- **Data extracted from a collection**
BEGIN

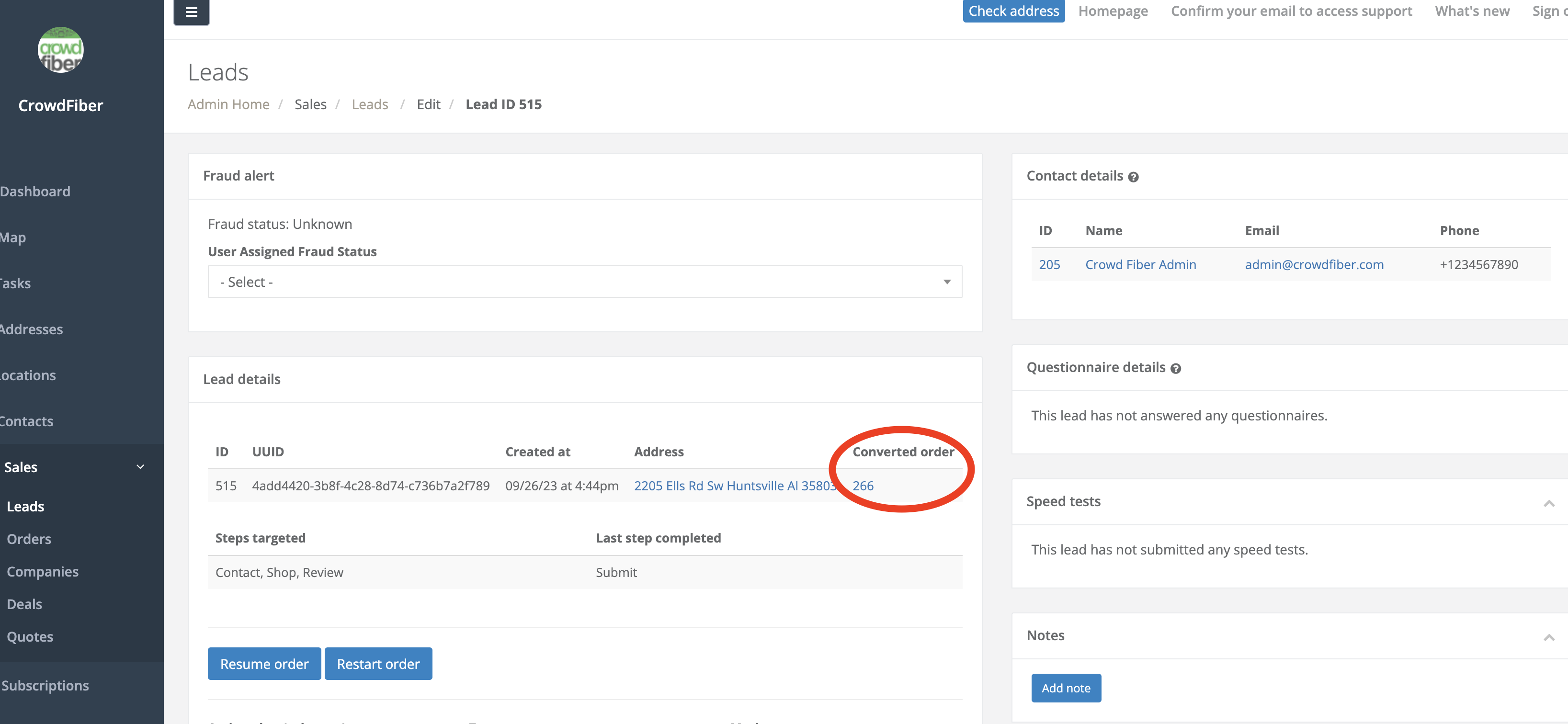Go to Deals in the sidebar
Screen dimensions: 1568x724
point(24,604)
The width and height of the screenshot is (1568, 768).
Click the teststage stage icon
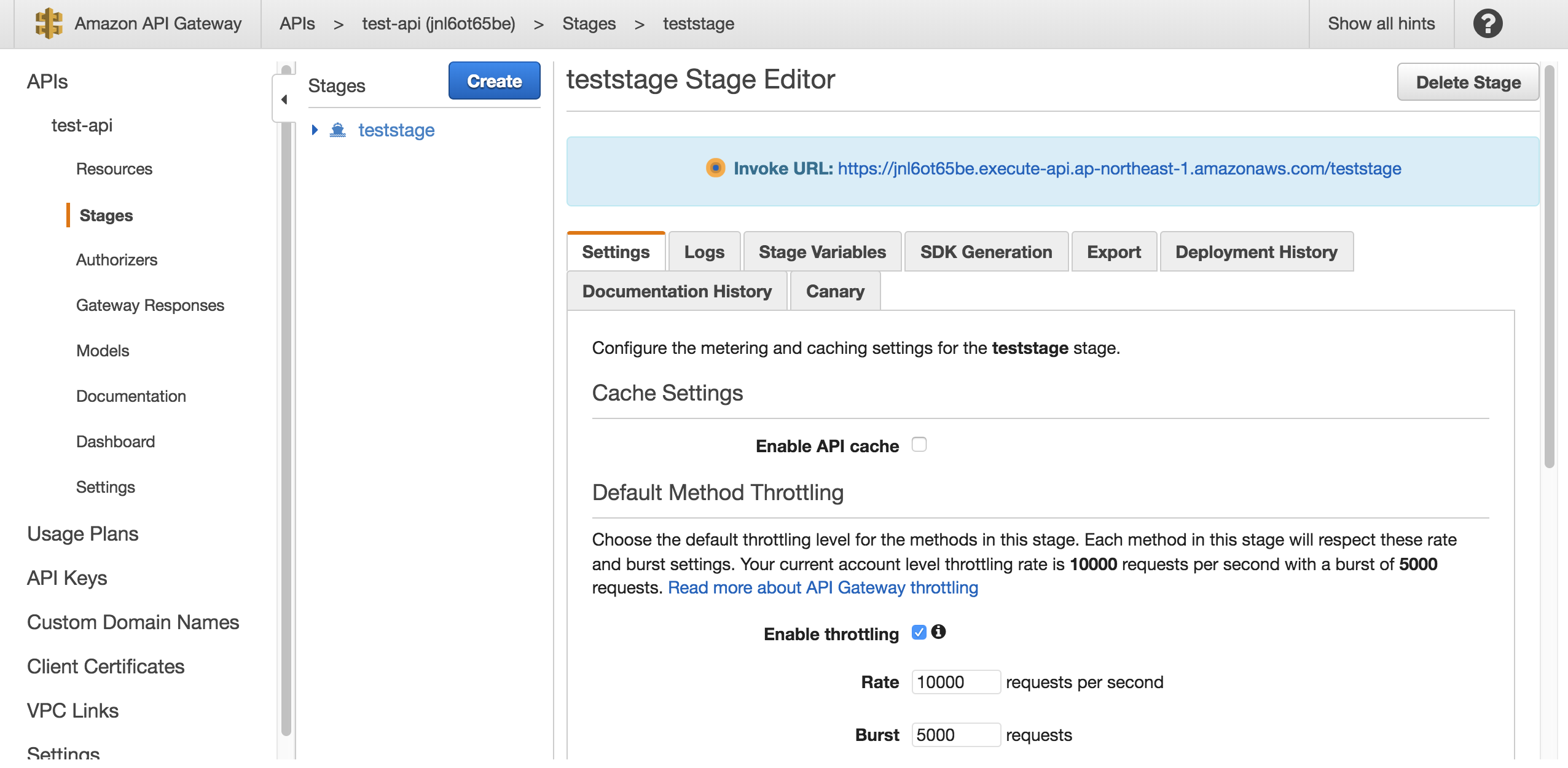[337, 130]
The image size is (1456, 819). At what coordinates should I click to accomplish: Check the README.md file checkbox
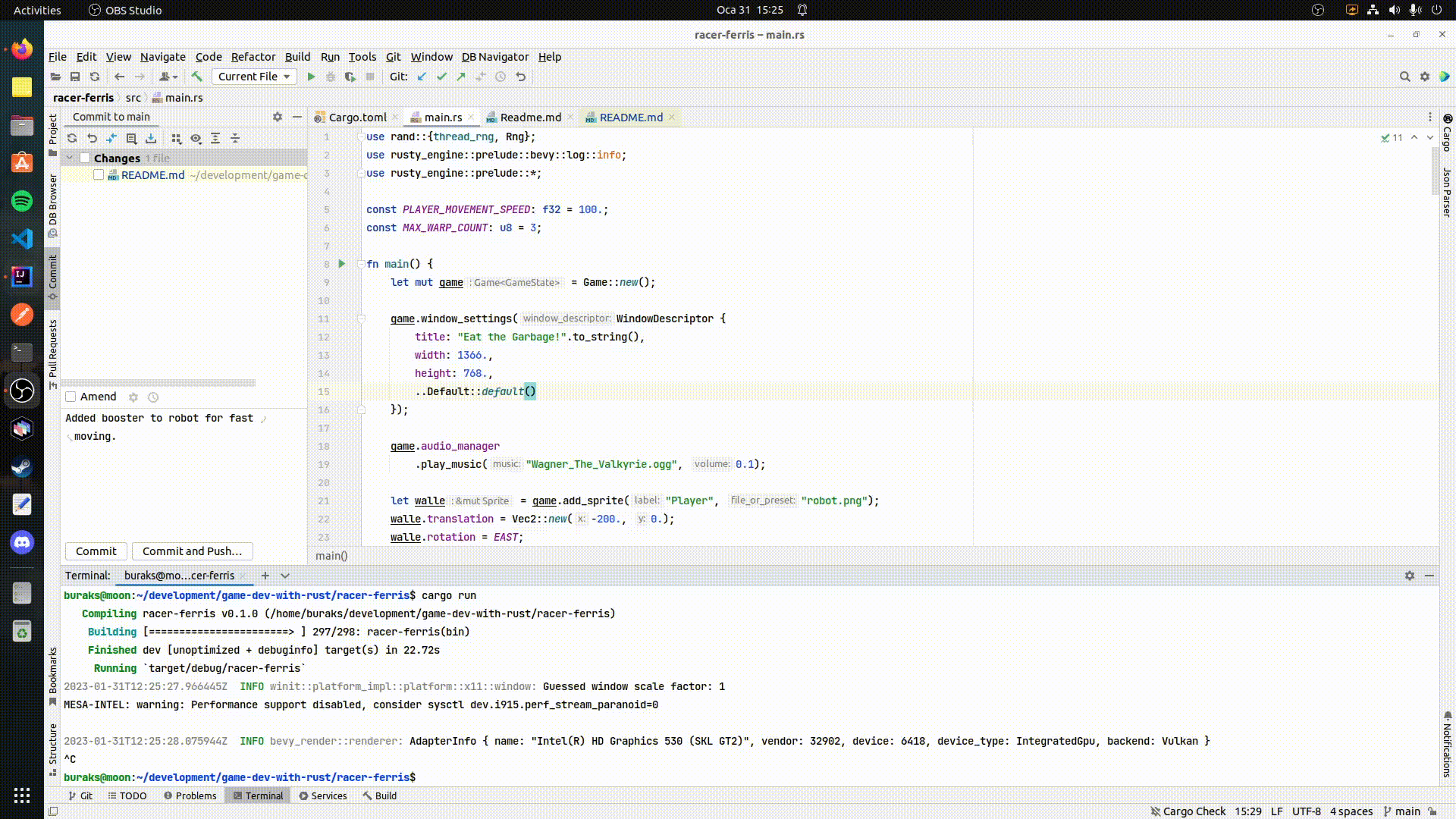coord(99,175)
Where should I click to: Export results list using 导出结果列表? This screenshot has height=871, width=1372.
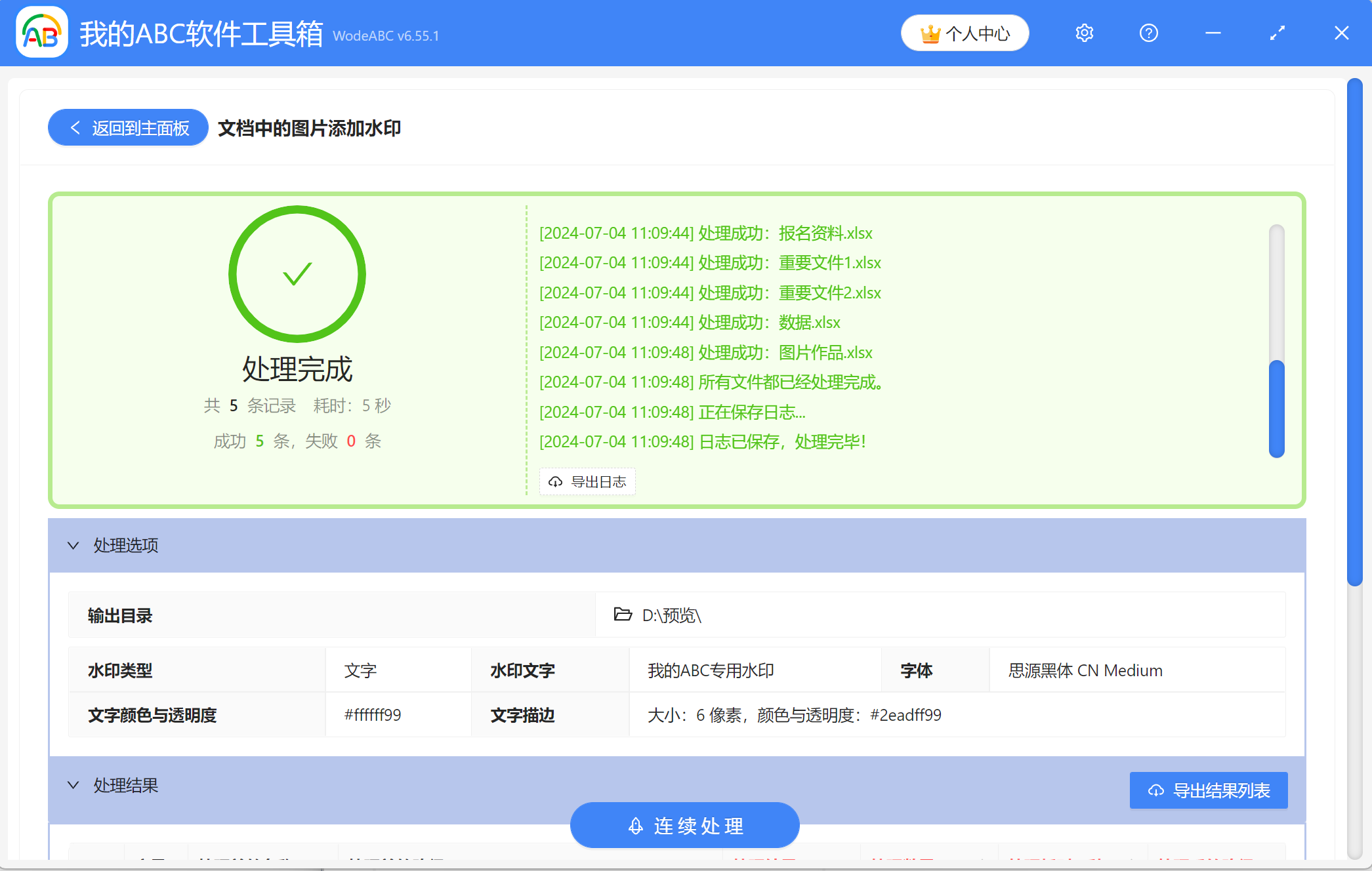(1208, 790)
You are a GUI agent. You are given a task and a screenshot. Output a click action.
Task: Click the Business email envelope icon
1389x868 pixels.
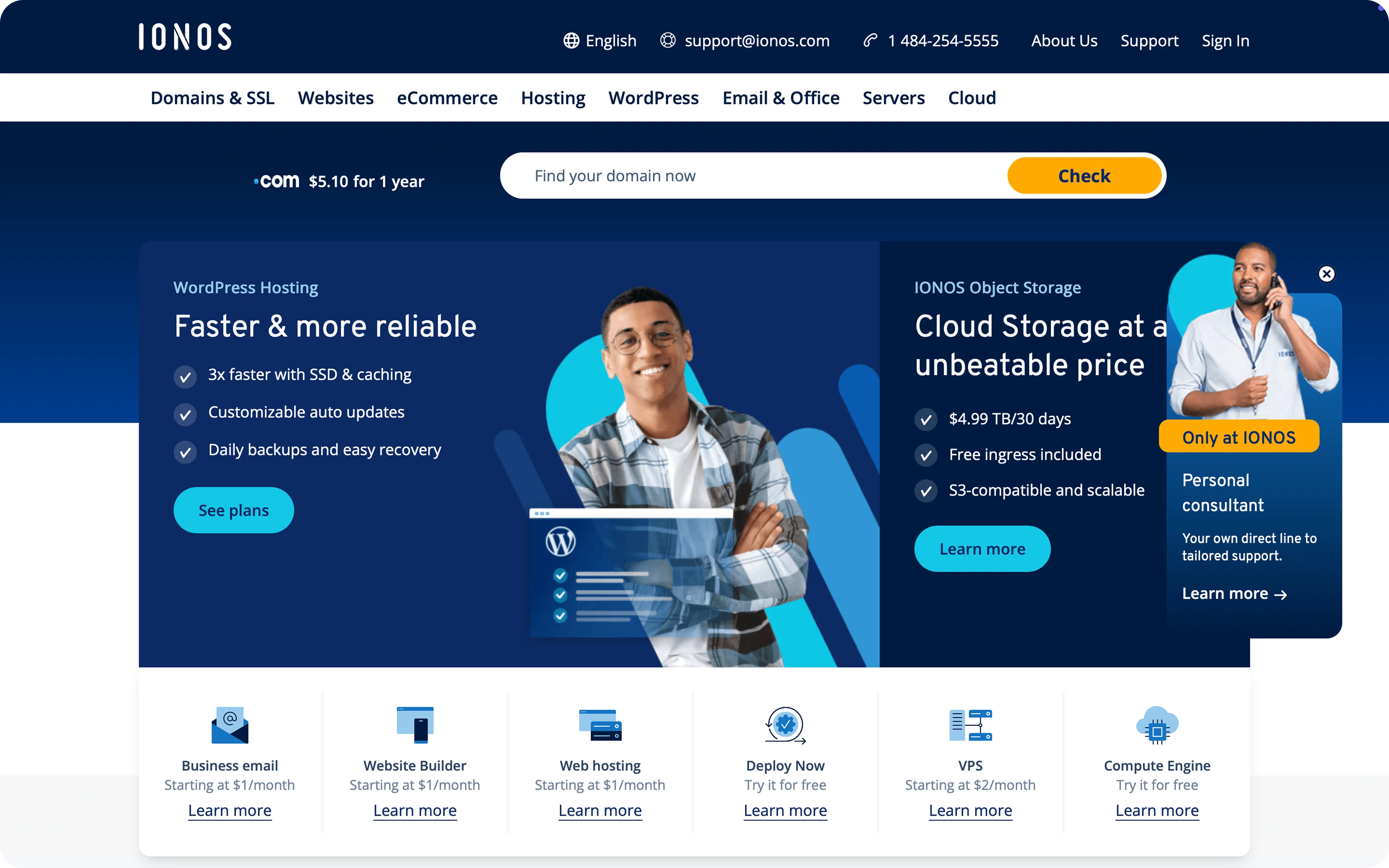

END

- **WORK INSTRUCTION**
What is needed is an exact transcription of the lines from the one containing "Where should I" through the last line of the records above, both included, with no pictures.

- **TASK OUTPUT**
Where should I click to: Export results list using 导出结果列表? This screenshot has height=871, width=1372.
(1208, 790)
You are a GUI agent. You are given a task and a screenshot. Output a click action.
Task: Click the Business email envelope icon
1389x868 pixels.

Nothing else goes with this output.